What is an AI image detector?
Short answer
An AI image detector is a tool that checks whether an image may have been generated or heavily changed by an AI system.
Some tools look for technical signals inside the file. Some look at pixels. Some look for signed provenance records, such as C2PA Content Credentials. Some use machine learning to compare the image with known AI-generated examples.
The tricky part is that an image can have many histories. It might be fully AI-generated, partly edited with an AI tool, compressed by a social platform, screenshotted, cropped, or created by a real camera and then changed later. A useful check should describe the evidence, not pretend every case is simply real or fake.
Why is AI image detection hard?
Early AI images often had obvious visual mistakes. Today, many do not. At the same time, normal editing and social media uploads can remove the very clues that would help you understand where an image came from.
- New image models fix old visual tells quickly.
- Screenshots create a new file and can wipe origin clues.
- Social platforms often resize and recompress images.
- A real photo can be edited with AI in only one small region.
- A fake caption can mislead even when the image itself is real.
- Metadata can be missing for ordinary reasons.
What should an image checker look at?
A strong review uses layers. One signal may be weak on its own, but several independent signals can give a much clearer picture.
| Evidence layer | What it can tell you | What it cannot prove alone |
|---|---|---|
| Content Credentials | Whether a signed origin or edit history is attached. | Whether the depicted event is true. |
| Metadata | Software, timestamps, device clues, and sometimes generator details. | Authenticity, because metadata can be removed or edited. |
| Pixel forensics | Compression, resizing, splicing, or other editing traces. | The reason the edit happened. |
| AI classifier | Whether the image resembles known AI-generated examples. | Every generator or every future model. |
| Visual review | Odd text, lighting, geometry, or object details. | Proof, because real images can also look strange. |
| Context search | Earlier copies, source account, and external reports. | Technical origin by itself. |
What are C2PA and Content Credentials?
Short answer
C2PA is a standard for attaching signed information about where a digital file came from and how it was edited. Content Credentials are a common way people see that information.
When present and valid, provenance can be very helpful. It may tell you that an image was created by a camera, edited in a particular tool, or generated by software that recorded its role.
But missing credentials do not settle the question. A file may lose its credentials after a screenshot, export, crop, platform upload, or format conversion. So the right conclusion is often origin unknown, not definitely real or definitely fake.
How can you check whether an image is AI-generated?
Start by preserving the best version of the file.

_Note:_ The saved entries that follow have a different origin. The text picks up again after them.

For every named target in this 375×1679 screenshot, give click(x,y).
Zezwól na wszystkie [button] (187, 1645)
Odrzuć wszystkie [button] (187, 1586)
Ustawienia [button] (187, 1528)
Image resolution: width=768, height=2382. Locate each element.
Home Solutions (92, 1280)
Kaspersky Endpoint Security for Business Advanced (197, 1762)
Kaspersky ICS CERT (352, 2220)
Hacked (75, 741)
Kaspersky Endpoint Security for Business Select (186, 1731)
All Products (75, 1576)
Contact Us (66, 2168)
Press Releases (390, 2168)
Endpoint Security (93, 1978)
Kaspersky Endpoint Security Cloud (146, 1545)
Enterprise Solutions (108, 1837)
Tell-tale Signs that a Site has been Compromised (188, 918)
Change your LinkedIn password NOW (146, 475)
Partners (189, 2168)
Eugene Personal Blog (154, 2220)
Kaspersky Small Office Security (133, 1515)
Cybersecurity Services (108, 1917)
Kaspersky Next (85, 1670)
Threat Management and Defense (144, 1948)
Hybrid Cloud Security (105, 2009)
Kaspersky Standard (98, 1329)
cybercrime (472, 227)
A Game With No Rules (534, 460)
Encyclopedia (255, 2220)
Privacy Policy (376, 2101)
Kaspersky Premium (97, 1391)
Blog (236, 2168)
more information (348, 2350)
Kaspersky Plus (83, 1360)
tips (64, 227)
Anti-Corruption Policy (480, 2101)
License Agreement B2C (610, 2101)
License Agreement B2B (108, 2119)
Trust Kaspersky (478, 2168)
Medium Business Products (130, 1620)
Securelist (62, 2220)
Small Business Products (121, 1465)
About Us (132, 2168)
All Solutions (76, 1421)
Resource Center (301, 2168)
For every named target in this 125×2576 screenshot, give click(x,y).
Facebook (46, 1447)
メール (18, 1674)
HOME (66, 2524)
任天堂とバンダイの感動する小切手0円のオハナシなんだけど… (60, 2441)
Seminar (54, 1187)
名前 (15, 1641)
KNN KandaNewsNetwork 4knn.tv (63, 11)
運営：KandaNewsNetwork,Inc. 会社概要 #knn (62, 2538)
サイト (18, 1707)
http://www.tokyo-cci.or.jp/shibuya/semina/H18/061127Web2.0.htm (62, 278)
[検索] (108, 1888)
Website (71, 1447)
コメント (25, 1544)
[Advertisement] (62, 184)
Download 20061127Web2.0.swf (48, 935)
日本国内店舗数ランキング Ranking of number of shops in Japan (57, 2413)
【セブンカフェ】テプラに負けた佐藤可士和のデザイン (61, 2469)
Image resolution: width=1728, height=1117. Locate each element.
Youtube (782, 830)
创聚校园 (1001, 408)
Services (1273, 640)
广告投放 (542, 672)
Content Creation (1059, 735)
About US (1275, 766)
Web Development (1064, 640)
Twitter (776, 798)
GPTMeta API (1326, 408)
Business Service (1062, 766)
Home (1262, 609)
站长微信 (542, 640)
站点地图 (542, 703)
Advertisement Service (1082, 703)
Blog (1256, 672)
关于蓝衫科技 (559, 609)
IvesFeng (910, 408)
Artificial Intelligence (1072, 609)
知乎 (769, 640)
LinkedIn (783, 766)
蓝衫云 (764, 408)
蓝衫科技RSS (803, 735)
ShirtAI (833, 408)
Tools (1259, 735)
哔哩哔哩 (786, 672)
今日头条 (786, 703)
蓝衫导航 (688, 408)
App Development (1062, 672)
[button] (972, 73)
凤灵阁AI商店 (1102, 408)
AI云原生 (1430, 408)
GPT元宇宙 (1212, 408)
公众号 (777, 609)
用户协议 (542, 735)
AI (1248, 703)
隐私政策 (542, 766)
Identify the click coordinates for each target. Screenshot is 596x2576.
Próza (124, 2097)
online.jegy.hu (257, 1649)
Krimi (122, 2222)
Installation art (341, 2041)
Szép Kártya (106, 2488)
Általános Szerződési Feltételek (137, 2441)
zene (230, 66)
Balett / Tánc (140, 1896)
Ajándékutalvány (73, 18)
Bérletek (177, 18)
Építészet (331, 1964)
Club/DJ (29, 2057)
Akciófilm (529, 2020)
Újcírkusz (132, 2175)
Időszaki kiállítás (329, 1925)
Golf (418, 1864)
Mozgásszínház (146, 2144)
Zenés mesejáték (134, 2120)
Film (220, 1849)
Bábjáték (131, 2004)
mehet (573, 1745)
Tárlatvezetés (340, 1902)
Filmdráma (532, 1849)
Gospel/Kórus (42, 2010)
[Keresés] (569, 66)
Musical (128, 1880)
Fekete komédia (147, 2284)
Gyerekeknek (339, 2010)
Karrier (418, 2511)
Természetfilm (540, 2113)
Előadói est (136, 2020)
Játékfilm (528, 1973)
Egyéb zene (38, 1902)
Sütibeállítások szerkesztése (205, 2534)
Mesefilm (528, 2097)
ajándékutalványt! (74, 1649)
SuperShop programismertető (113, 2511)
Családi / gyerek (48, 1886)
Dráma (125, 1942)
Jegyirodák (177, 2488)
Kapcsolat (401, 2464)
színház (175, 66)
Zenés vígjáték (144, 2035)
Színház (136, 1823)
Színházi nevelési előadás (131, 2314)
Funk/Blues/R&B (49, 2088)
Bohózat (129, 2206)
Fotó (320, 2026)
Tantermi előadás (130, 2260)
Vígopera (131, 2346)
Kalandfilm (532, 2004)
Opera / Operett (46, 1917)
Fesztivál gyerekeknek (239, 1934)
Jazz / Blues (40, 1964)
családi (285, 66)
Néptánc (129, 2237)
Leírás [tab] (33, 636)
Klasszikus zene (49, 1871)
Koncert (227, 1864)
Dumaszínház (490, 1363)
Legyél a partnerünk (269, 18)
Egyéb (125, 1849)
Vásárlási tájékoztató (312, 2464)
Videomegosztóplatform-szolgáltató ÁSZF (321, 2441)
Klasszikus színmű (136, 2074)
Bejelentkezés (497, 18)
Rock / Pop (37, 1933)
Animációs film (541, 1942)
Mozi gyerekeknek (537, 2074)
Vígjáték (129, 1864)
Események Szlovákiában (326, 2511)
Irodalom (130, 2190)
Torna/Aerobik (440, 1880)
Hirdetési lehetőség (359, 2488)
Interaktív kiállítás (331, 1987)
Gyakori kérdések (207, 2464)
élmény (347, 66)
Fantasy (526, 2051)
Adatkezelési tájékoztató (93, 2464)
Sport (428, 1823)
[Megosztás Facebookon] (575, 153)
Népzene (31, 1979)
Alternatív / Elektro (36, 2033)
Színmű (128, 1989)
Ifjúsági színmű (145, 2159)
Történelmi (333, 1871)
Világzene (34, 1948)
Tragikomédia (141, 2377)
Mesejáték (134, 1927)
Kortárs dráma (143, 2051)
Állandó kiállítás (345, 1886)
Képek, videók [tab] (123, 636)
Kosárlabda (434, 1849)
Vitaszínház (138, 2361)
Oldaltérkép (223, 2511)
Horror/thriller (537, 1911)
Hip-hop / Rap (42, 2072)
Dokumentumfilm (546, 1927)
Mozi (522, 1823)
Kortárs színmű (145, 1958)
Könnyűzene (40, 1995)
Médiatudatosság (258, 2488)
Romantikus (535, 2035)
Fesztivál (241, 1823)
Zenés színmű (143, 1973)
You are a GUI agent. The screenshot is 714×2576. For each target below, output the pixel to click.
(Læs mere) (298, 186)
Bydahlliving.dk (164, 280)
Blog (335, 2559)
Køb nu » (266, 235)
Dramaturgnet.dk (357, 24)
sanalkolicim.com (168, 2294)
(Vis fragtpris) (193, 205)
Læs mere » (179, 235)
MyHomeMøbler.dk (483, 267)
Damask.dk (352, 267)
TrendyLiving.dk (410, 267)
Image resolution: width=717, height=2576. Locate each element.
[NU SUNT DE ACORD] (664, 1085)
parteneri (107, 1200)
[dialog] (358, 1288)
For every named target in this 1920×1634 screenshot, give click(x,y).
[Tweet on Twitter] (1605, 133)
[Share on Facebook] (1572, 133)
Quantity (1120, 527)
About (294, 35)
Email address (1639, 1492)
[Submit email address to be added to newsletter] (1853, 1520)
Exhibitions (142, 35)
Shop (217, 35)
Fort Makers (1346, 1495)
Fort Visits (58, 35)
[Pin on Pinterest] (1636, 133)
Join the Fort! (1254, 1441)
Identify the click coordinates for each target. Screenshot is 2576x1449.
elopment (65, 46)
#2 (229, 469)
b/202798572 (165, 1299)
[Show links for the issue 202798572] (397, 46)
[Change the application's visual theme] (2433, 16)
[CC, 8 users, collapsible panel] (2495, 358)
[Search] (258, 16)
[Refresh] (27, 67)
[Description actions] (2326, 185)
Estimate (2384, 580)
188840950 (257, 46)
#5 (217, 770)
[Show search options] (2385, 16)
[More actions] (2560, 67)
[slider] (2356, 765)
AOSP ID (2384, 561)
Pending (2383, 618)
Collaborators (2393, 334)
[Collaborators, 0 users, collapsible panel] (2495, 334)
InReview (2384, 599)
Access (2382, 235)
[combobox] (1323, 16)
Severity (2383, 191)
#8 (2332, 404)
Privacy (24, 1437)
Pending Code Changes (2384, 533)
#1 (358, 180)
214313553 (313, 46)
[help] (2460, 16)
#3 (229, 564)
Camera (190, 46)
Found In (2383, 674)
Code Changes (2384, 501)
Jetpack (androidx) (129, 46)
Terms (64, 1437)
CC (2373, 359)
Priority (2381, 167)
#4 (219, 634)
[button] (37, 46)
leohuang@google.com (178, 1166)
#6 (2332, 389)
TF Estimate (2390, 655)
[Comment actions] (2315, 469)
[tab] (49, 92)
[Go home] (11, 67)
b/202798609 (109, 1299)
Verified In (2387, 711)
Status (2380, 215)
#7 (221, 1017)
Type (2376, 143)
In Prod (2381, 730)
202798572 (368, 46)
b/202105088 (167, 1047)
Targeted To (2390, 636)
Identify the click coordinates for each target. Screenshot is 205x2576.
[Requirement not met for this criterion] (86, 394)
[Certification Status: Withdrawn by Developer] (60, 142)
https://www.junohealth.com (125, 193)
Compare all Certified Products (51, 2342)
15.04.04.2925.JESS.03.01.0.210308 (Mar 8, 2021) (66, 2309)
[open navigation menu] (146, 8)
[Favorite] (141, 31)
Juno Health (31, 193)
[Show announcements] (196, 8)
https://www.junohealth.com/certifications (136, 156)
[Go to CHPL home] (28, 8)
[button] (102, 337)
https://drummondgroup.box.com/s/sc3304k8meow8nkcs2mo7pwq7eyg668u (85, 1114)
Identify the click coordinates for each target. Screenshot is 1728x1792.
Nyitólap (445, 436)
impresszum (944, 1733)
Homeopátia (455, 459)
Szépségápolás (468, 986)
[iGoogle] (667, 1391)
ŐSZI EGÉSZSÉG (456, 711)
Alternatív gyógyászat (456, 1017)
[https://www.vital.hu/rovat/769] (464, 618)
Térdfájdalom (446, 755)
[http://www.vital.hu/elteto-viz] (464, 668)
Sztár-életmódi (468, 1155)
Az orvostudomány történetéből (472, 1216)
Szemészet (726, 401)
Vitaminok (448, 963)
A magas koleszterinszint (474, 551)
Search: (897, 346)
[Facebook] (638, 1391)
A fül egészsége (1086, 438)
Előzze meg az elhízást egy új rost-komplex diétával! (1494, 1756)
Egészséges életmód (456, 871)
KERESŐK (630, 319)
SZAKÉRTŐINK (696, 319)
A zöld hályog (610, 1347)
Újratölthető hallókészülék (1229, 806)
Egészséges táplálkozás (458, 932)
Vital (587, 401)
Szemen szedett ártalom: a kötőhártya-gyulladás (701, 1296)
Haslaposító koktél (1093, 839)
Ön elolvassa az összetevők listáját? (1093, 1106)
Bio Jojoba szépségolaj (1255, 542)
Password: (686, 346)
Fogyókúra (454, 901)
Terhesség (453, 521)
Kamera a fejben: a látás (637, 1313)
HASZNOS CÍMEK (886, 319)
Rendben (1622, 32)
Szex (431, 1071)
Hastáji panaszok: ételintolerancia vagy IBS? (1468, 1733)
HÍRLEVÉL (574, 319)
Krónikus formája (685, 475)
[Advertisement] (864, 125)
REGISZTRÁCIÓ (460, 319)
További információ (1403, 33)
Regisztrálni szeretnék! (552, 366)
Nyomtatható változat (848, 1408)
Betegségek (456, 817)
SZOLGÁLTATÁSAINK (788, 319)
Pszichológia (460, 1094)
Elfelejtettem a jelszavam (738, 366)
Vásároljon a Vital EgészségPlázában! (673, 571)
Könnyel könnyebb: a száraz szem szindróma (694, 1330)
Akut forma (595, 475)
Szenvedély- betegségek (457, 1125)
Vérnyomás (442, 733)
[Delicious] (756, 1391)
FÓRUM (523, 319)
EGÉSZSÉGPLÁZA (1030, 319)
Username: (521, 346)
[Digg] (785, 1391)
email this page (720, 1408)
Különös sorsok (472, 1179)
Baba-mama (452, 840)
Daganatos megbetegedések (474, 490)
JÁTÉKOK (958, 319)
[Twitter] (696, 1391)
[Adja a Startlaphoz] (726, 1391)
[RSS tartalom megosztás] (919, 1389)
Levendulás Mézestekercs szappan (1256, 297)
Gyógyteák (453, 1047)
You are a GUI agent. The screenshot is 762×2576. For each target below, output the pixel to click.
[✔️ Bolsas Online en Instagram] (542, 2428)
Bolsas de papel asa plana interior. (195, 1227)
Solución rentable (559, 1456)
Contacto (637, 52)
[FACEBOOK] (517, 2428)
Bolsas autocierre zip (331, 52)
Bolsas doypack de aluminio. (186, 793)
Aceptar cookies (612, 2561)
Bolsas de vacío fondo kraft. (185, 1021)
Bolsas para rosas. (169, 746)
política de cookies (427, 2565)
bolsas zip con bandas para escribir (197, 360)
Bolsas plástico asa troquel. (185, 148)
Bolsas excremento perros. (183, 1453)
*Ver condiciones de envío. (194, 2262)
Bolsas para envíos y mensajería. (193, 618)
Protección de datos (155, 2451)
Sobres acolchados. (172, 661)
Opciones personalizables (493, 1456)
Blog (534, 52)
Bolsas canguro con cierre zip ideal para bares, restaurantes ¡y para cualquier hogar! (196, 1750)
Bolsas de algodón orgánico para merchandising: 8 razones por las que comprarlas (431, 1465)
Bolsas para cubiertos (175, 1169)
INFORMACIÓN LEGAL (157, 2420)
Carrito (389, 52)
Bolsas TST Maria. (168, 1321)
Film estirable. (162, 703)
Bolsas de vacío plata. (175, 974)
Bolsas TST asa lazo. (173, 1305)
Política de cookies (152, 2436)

Do not work from a tiny screenshot if you can get the original upload, email attachment, or document.
| Step | What to do |
|---|---|
| Get the original | Ask for the highest-quality file, not a screenshot. |
| Check provenance | Look for signed credentials and metadata. |
| Inspect edits | Review compression, cropping, splicing, and export traces. |
| Look at the image | Check text, reflections, anatomy, lighting, and impossible details. |
| Check the story | Search for earlier copies, source accounts, and independent reporting. |
| Write down uncertainty | Say what is known, what is likely, and what remains unresolved. |
How should you read the result?
The safest language is evidence-based. Instead of saying this image is fake, say what the check found: valid AI provenance, missing origin metadata, editing traces, a classifier signal, or no strong signal.
| Finding | Plain-English interpretation |
|---|---|
| Valid AI provenance marker | Strong evidence that the file records AI involvement. |
| No metadata | The origin is unresolved; this is common after upload or export. |
| Classifier signal only | Worth reviewing with other evidence. |
| Editing traces only | The image changed, but the reason may be normal. |
| Clean file and credible source | More confidence, but not mathematical proof. |
| Conflicting signals | Preserve the file and review more carefully. |
What can Stipple inspect?
Stipple can inspect uploaded images and documents for explicit AI-generation markers, C2PA/IPTC-style provenance, generator metadata, editing traces, and other supporting signals.
The goal is not to guess dramatically. The goal is to give you a careful, explainable result that says what the file evidence supports and what it does not.
Frequently asked questions
Can an AI image detector be 100% accurate?
No. AI image generation and editing tools change quickly, and normal file transformations can remove useful clues.
Does missing metadata mean an image is fake?
No. Missing metadata is common. It means one evidence channel is absent, not that the image is fake or real.
Can Stipple check AI-generated images?
Yes. Stipple can inspect uploaded images and documents for provenance, AI markers, editing traces, and related signals.
Sources and further reading
- 01C2PA technical specification
- 02Content Authenticity Initiative
- 03NIST Open Media Forensics Challenge
Educational guidance, not a forensic certification. Detection technologies and standards change; review material decisions against current evidence.